Starting at the line with "Open the Operating profit tile heading", copy each line through the last one below exactly as written, without any pictures.

- Saved data entries:
--

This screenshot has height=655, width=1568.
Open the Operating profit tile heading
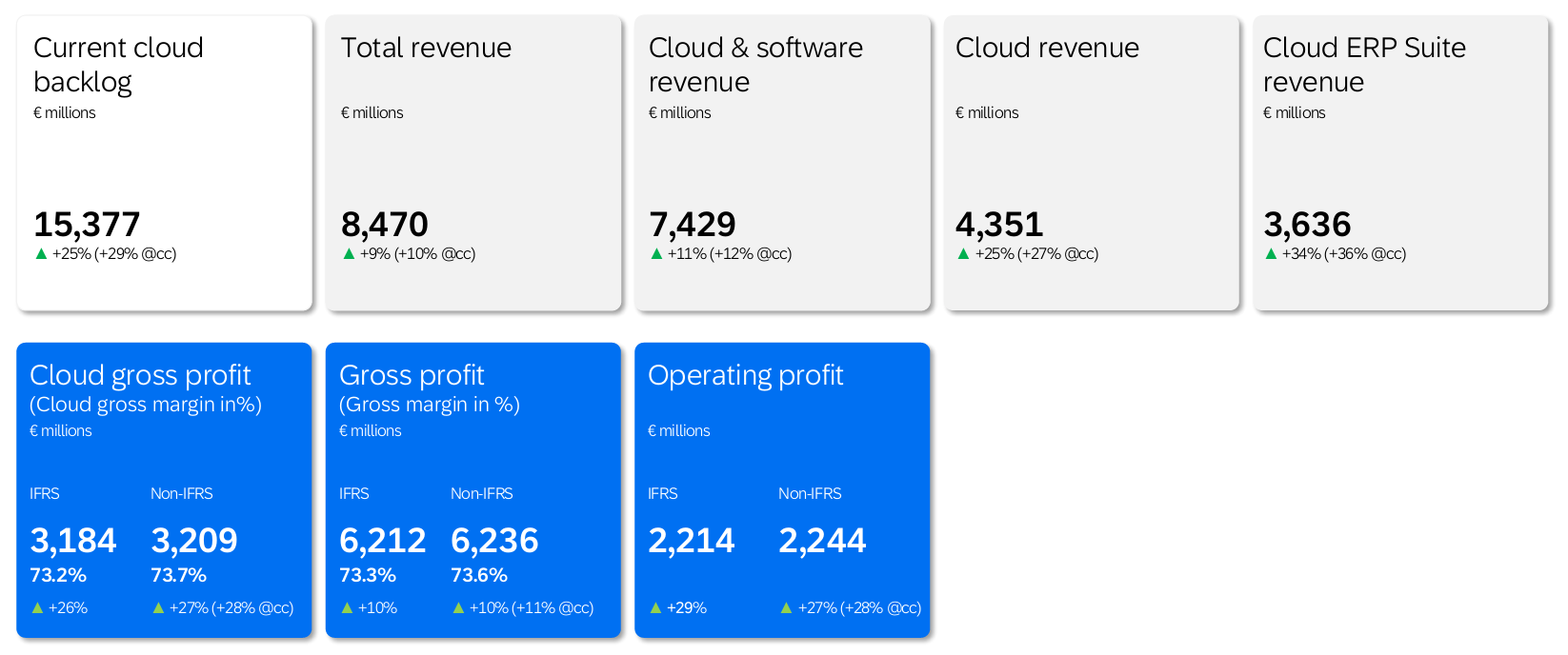tap(745, 376)
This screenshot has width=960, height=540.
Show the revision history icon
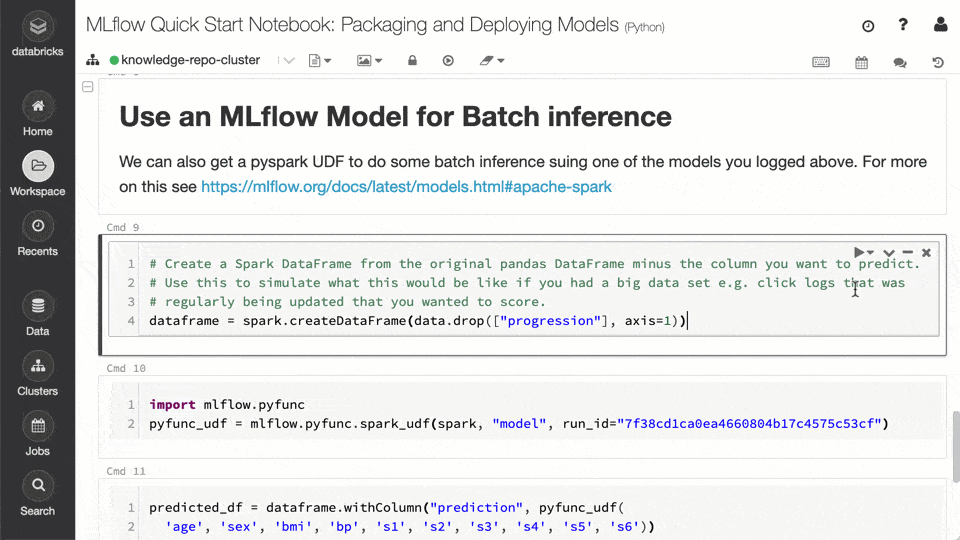938,62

--

- Solution for this exercise:
Open the Operating profit tile heading
tap(745, 376)
This screenshot has width=960, height=540.
Show the revision history icon
938,62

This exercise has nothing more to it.